#### SUPPLIED PASSAGE ####

Spanish chemist (1755–1833)

Fausto de Elhuyar (11 October 1755 – 6 February 1833) was a Spanish chemist, and the first to isolate tungsten with his brother Juan José Elhuyar in 1783. He was in charge, under a King of Spain commission, of organizing the School of Mines in México City and so was responsible for building the Palacio de Minería, a structure that would house the school. Elhuyar left Mexico after the Mexican War of Independence, when most of the Spanish residents in Mexico were expelled.

==Life==
He was born in Logroño, La Rioja, Spain son of Basque-French parents from Hasparren, France.

####

* WHAT THE TASK REQUIRES *
List each distinct year mentioned in the passage on Fausto de Elhuyar. The material that follows has no connection to the passage on Fausto de Elhuyar.

#### EXERCISE DATA ####

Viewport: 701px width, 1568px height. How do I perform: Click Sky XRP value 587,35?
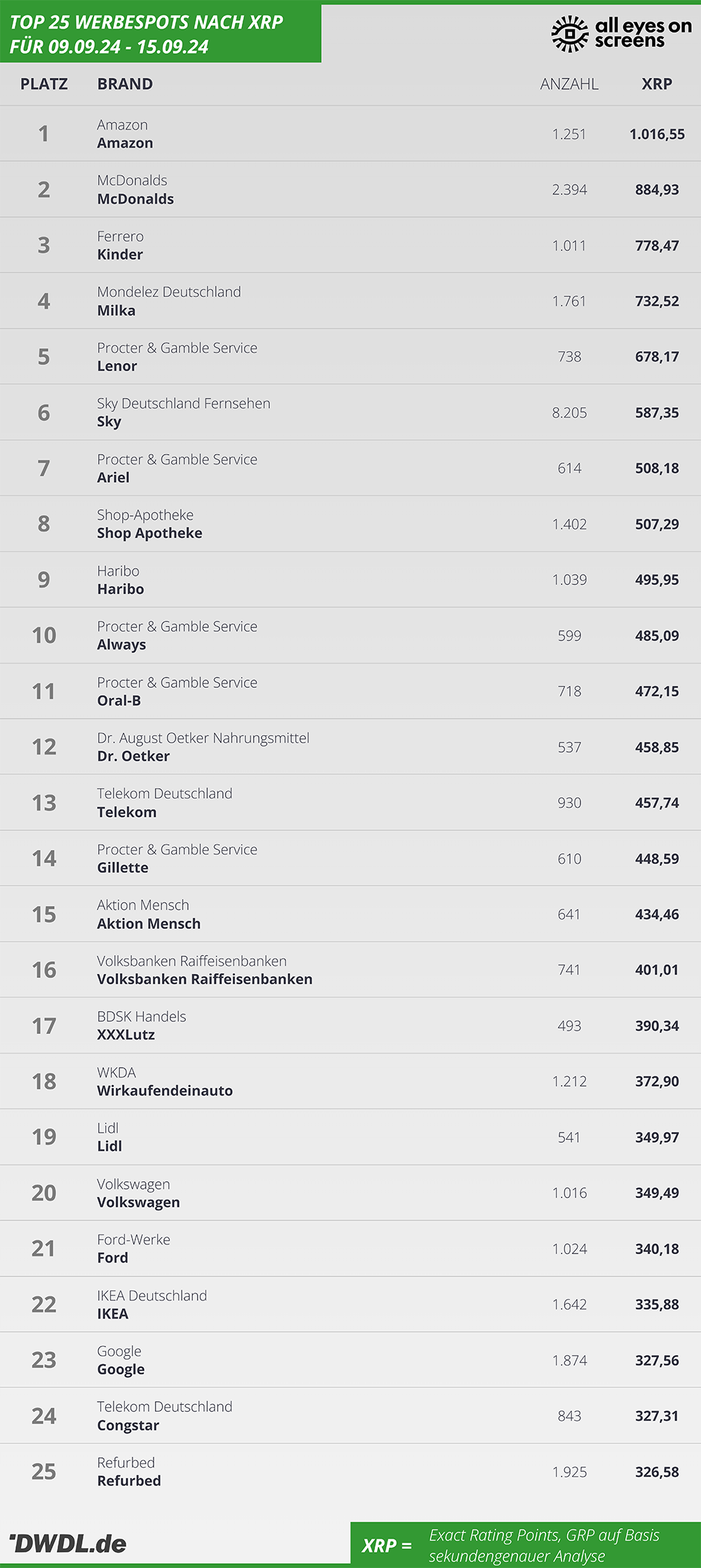pos(657,413)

####

* TASK RESULT *
1755, 1783, 1833